TEXT PROVIDED:
• Dr Cassiel Ato Forson (right), the Minority Leader, making a point in Parliament yesterday. Picture: SAMUEL TEI ADANO
• Dr Cassiel Ato Forson (right), the Minority Leader, making a point in Parliament yesterday. Picture: SAMUEL TEI ADANO

President Akufo-Addo’s State of Nation message didn’t reflect true state of economy - Minority reacts

The Minority in Parliament has said the President’s message on the State of the Nation did not reflect the true state of the economy.

It said the address overlooked the widespread despair and disenchantment among Ghanaians who were going through unbearable hardships.

Reacting to the President’s message in Parliament Wednesday, the Minority Leader, Dr Cassiel Ato Forson, said the economy was in its worst shape in decades, as the nation had become “bankrupt and insolvent”.

“We are currently unable to repay our debt, as Ghana has officially defaulted in the repayment of its debt since January 2022, yet, Mr President, you have failed to cut down the size of government and public expenditure,” he said.


“Ghana is witnessing hyperinflation largely because, Mr President, your government allowed the Bank of Ghana to print GH¢50 billion in 2022 and another GH¢4 billion in the first quarter of 2023,” he added.

He said inflation was currently rising, the monetary rate was at 28 per cent, while the cedi depreciated by 20 per cent in January 2022, with unemployment at a record level.

CHECK YOUR UNDERSTANDING:
1. Answer the following questions using the report on the Minority's reaction to the State of the Nation message:
(a) What position does Dr Cassiel Ato Forson hold?
(b) Since when, according to him, has Ghana officially defaulted in the repayment of its debt?
(c) How much did he say the Bank of Ghana printed in the first quarter of 2023?
2. Quote the passage of the report on the Minority's reaction starting at "He said inflation" and ending at "a record level.".

GIVEN INFORMATION:
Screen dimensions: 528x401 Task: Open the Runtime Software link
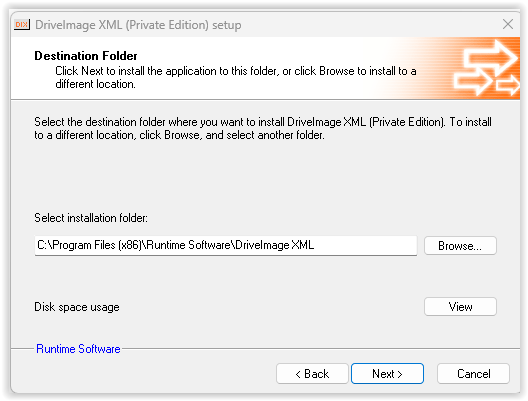[x=78, y=349]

TASK-BY-TASK ANSWERS:
1.
(a) He is the Minority Leader.
(b) Since January 2022.
(c) GH¢4 billion.

2.
He said inflation was currently rising, the monetary rate was at 28 per cent, while the cedi depreciated by 20 per cent in January 2022, with unemployment at a record level.